ChatGPT Work introduces “sites,” interactive outputs similar to Claude’s artifacts. These can include generated dashboards, HTML pages, or structured reports. For example, a morning briefing can aggregate calendar events, emails, weather, and priorities into a single interactive page.
The platform supports reusable “skills,” which are structured instruction sets that automate specific tasks. These can be imported as files and reused across workflows, enabling users to build libraries of repeatable processes such as content generation or data analysis.
Skills developed in competing platforms can be migrated easily, as they rely on standardized instruction formats. This lowers switching costs and allows users to replicate workflows without rebuilding systems from scratch.
ChatGPT Work supports scheduled automations, including recurring reports, monitoring systems, and content workflows. Combined with skills and integrations, this positions the platform as an entry point into agent-style automation without requiring programming knowledge.
The feature set closely mirrors Claude Co-work, including skills, live outputs, and task scheduling. Both platforms allow users to operate within local files and connected apps, effectively acting as AI-powered operating layers for daily work.

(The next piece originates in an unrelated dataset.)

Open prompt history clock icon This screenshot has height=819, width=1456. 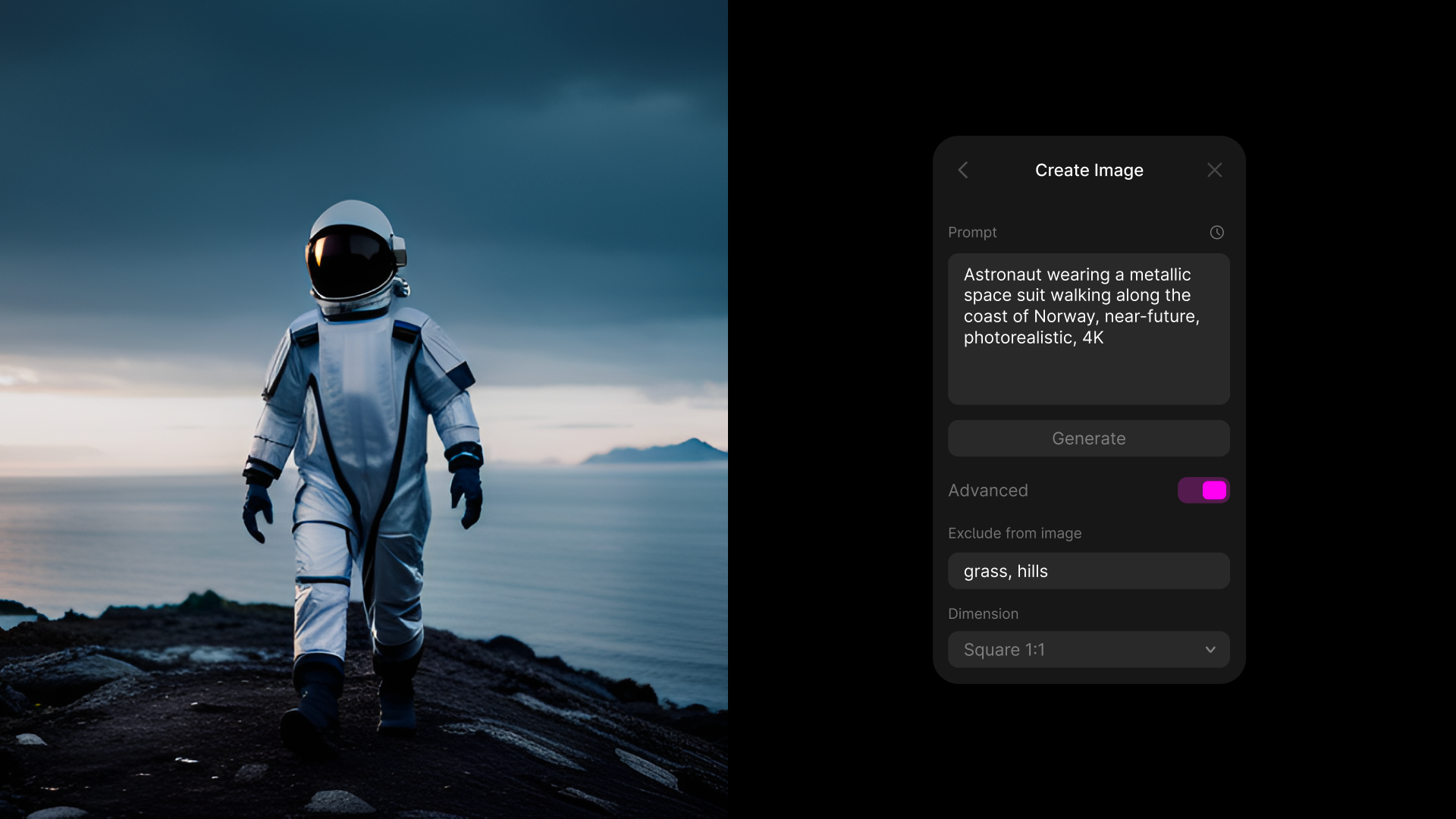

ChatGPT Work extends capabilities similar to OpenAI’s developer-focused agent tools into a consumer-friendly interface. This lowers the barrier for non-technical users to build automated workflows previously limited to coding environments.
Unlike some competitors that rely on external tools, ChatGPT Work integrates native image generation, enabling visual outputs directly within workflows without additional setup or connectors.
Despite strong feature parity, the emergence of ChatGPT Work does not render competing tools obsolete. Both ecosystems operate similarly enough that users can choose based on model preference, interface design, or existing workflow investments.
ChatGPT Work marks OpenAI’s push into AI-powered productivity platforms, matching and in some areas exceeding existing solutions while lowering the barrier to automation for everyday users.